Having a death in the immediate family, especially if that person contributed to the household income is an acceptable hardship. If you’ve recently been divorced and your ex-spouse’s income is no longer contributing to the payments is just cause to seek modification. Being called to active duty in the military or even being sentenced to jail time are also considered valid mortgage modification qualifications.
The next qualification is a little more tricky in connection to the first. You have to be able to prove that you can pay a lower amount if the monthly mortgage payment is reduced. A lender doesn’t typically want to bother with the time, effort and paperwork of modifying a loan if the homeowner isn’t going to be able to make the lower payments anyway.
So this means that if you meet the first qualification of having lost your job or had your income reduced, you still must have proof that you can come up with a lower monthly payment. You may be asked to provide bank statements, pay stubs, proof of property taxes or insurance. Usually a lender requires that your monthly mortgage payment, homeowners insurance or taxes owed add up to over 31% of your gross income per month to qualify for modification.
The other primary determining mortgage modification qualification is that you are at least 90 days or three payments behind on your current loan and you haven’t filed for bankruptcy. You also cannot have missed payments intentionally in the hopes of obtaining a lower payment or interest rate. That will automatically disqualify you.

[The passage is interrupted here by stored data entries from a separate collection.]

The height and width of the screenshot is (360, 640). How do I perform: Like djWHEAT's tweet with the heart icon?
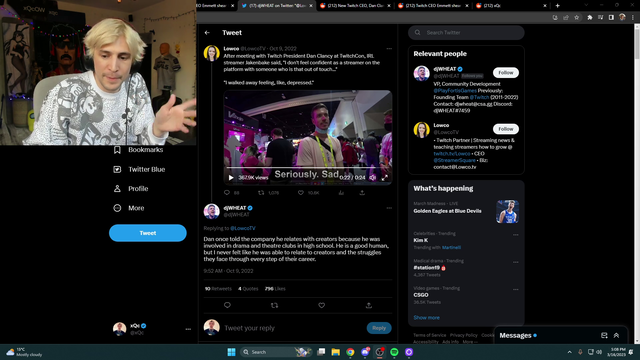pyautogui.click(x=322, y=305)
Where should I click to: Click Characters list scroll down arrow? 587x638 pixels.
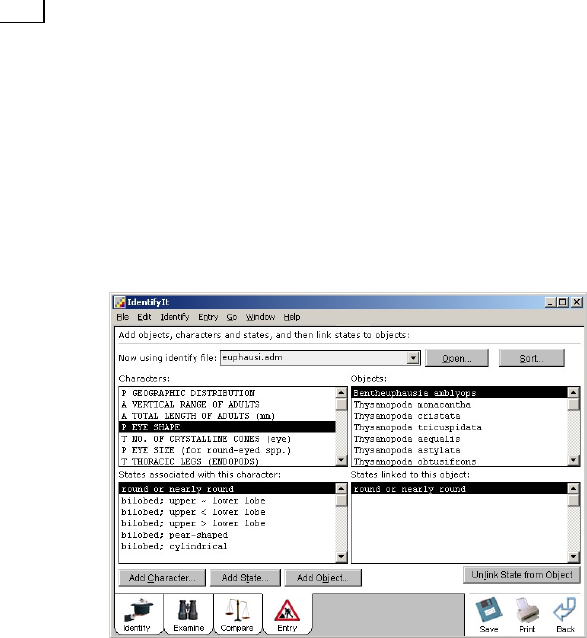[x=341, y=460]
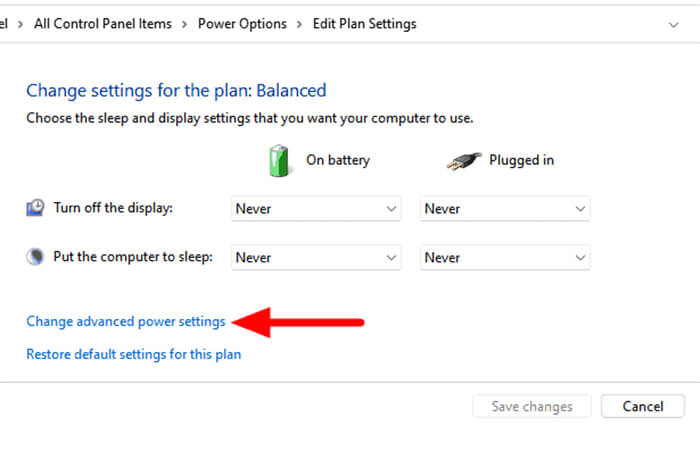The width and height of the screenshot is (700, 451).
Task: Click the truncated Control Panel breadcrumb segment
Action: point(4,24)
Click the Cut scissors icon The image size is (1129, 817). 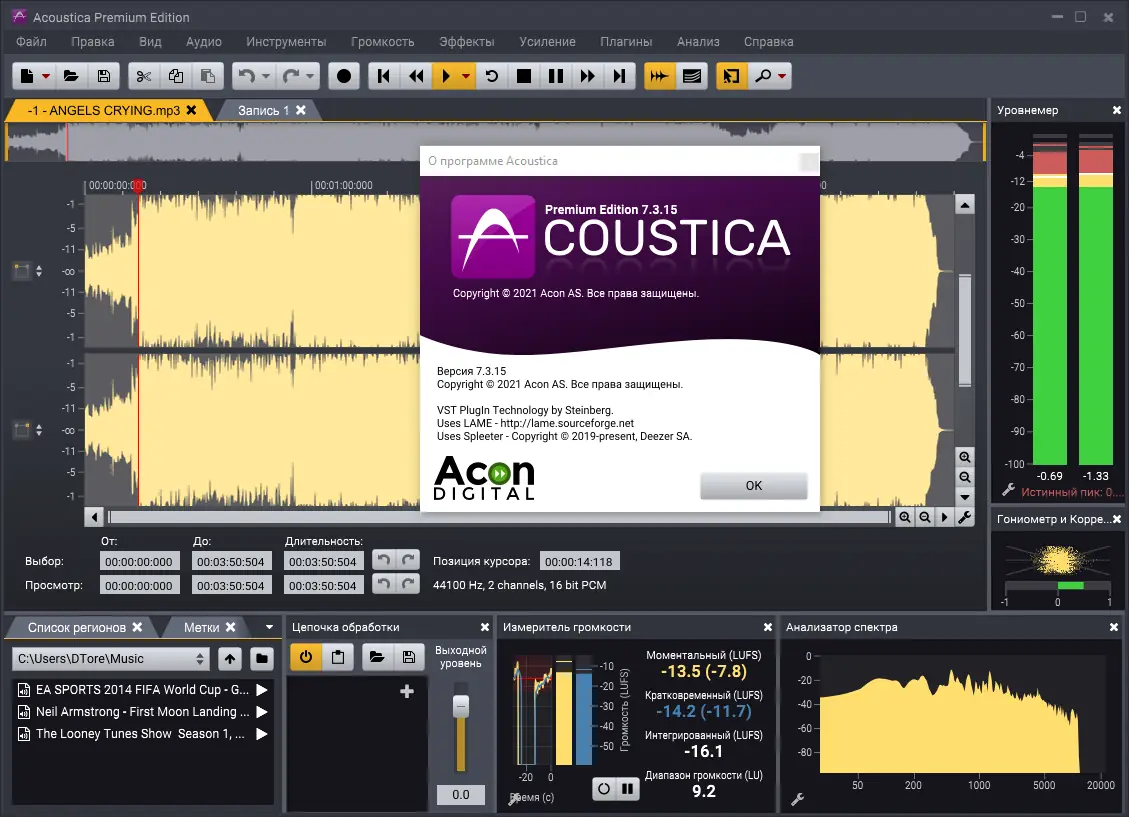[143, 76]
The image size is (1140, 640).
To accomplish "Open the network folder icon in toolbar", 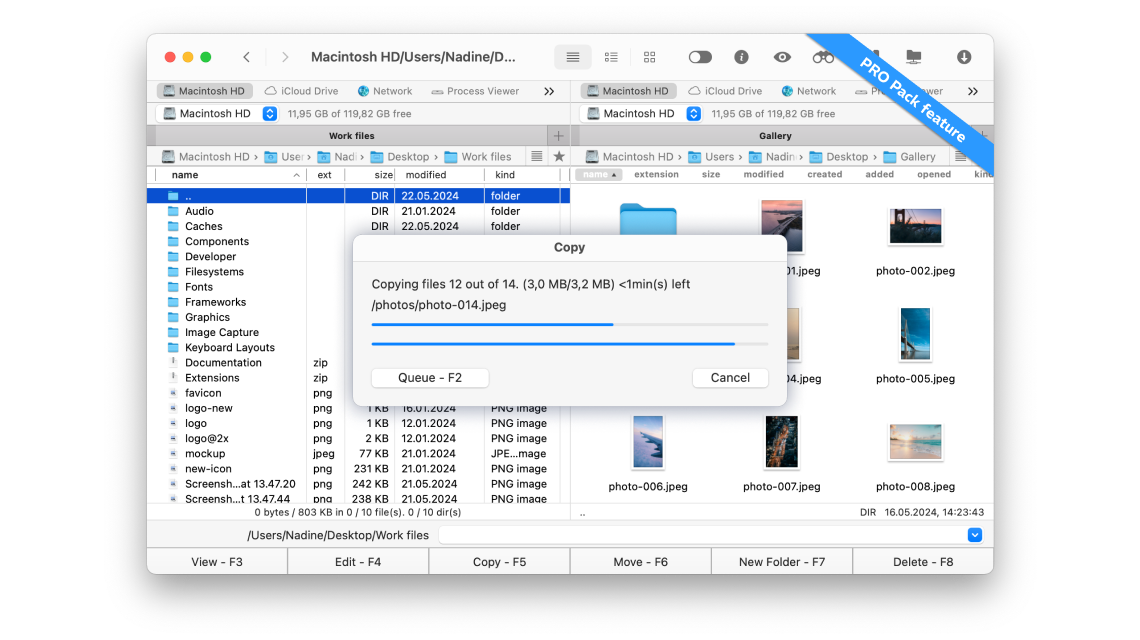I will (x=915, y=57).
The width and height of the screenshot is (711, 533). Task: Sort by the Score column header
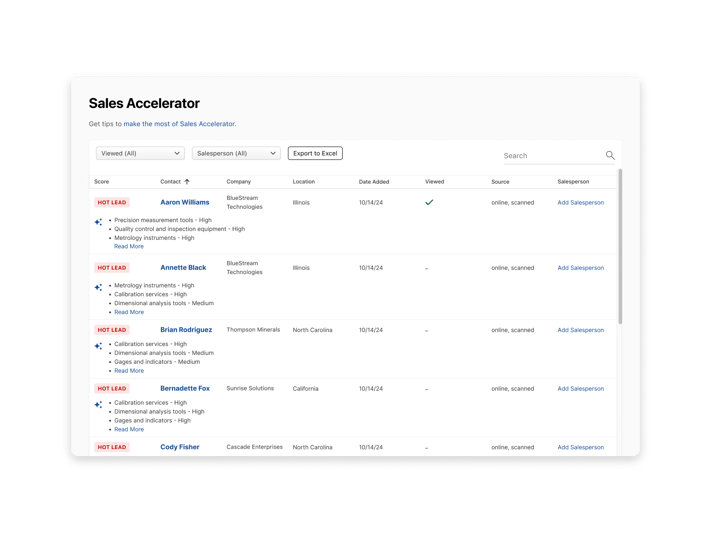point(101,182)
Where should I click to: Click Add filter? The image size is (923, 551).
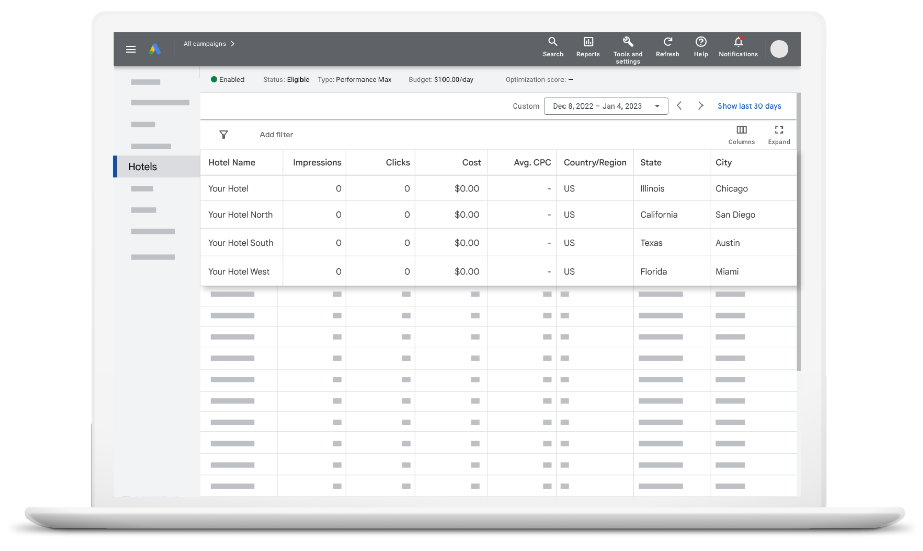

At first under the federal Home Affordable Mortgage Modification Program, only loans held by Fannie Mae or Freddie Mac were eligible. But FHA loans are also included now as long as your current lender agrees to the modification process. Even if you have an “upside down” loan, meaning that you owe more than your house is now worth, you may qualify even with a negative value of up to 125%.
The Helping Families Save Their Homes Act of 2009 also allows lenders to reinstate a loan that is as much as 12 month behind in payments, although typically foreclosure proceedings would have been started before that. The incentive to mortgage holders is that FHA will pay them a premium if they do modify the FHA loan for the borrower. Usually the monthly mortgage payments will be lowered, the loan made “current” and FHA buying down the loan by as much as 30%.
Not every homeowner will be able to meet the mortgage modification qualifications, but if you think you can it is certainly worth contacting your lender and trying. It’s a complicated process and not every application will be approved, but it is definitely worth the time and effort and could save your home.